Nous laissons vraiment les associations libres de décider avec les personnes placées sous main de justice et notamment avec les auxi-bibliothécaires des choix et des besoins. Le Goncourt des détenus permet donc aussi de nourrir, de renouveler les fonds, avec clairement de la nouveauté et de l'actualité littéraire. Ce qui est important, c'est qu'il y ait des livres qui parlent aux détenus. Cette politique donne des résultats puisque nous avons en moyenne 30% d'inscrits dans les bibliothèques des établissements pénitentiaires, contre 15 à 20% dans les bibliothèques en général.

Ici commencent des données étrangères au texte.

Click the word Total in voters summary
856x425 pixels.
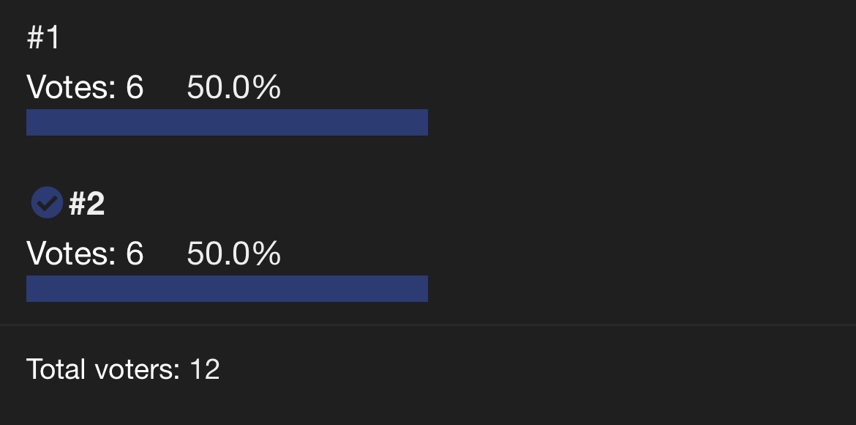(56, 369)
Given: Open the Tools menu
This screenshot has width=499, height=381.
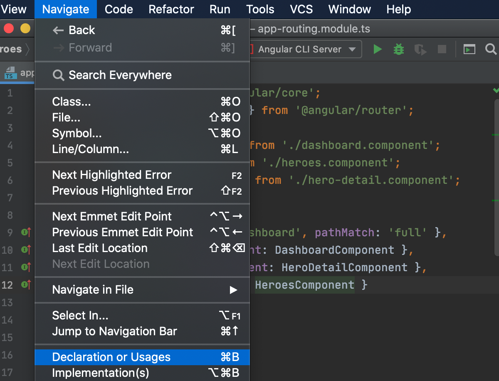Looking at the screenshot, I should click(x=260, y=9).

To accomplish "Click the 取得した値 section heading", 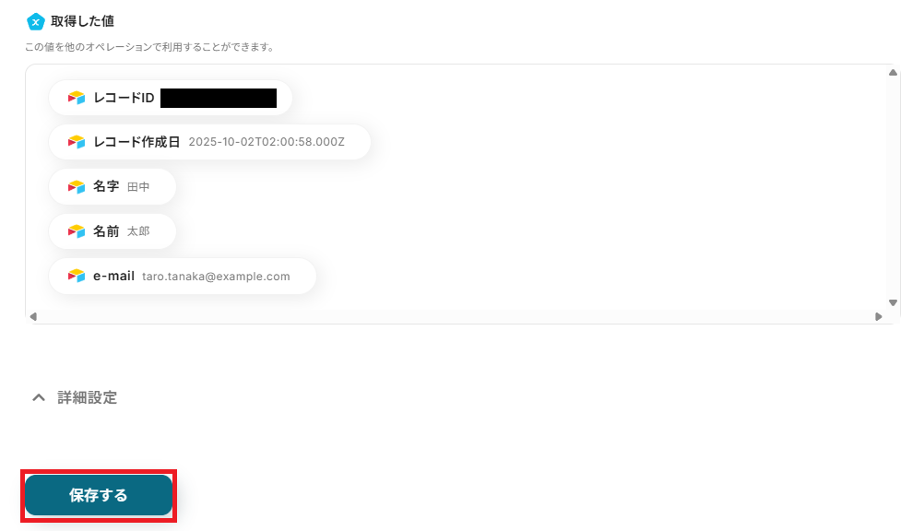I will pos(82,21).
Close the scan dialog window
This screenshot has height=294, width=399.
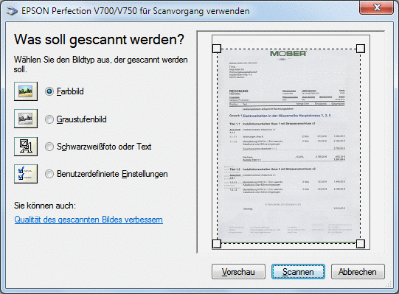[x=377, y=7]
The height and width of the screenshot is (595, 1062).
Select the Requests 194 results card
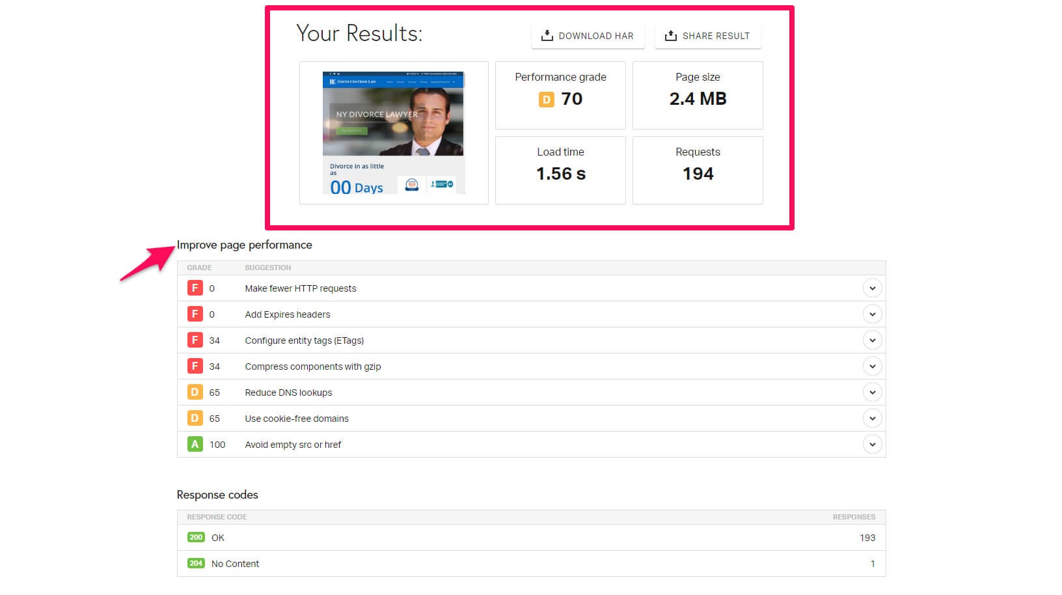tap(697, 170)
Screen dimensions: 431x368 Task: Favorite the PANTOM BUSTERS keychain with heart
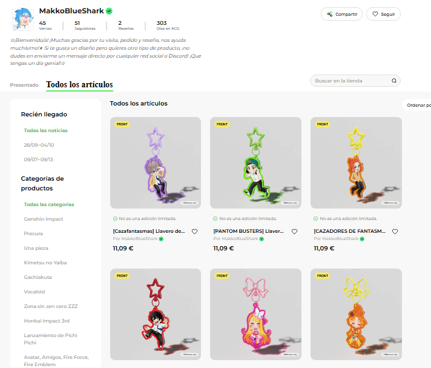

Le Centre national du livre mobilise d'importants financements, de 180 000 à 250 000 euros par an, pour cette politique d'acquisition et de médiation. Cela représente environ 40 % des budgets du CNL pour le développement de la lecture auprès des publics spécifiques, empêchés de lire ou présentant des difficultés dans la pratique, du fait d'un handicap ou encore d'une hospitalisation.

La promotion du développement de la lecture dans les prisons est notre chantier prioritaire, car nous croyons fermement au pouvoir du plaisir et du goût de la lecture comme vecteur d'inclusion sociale.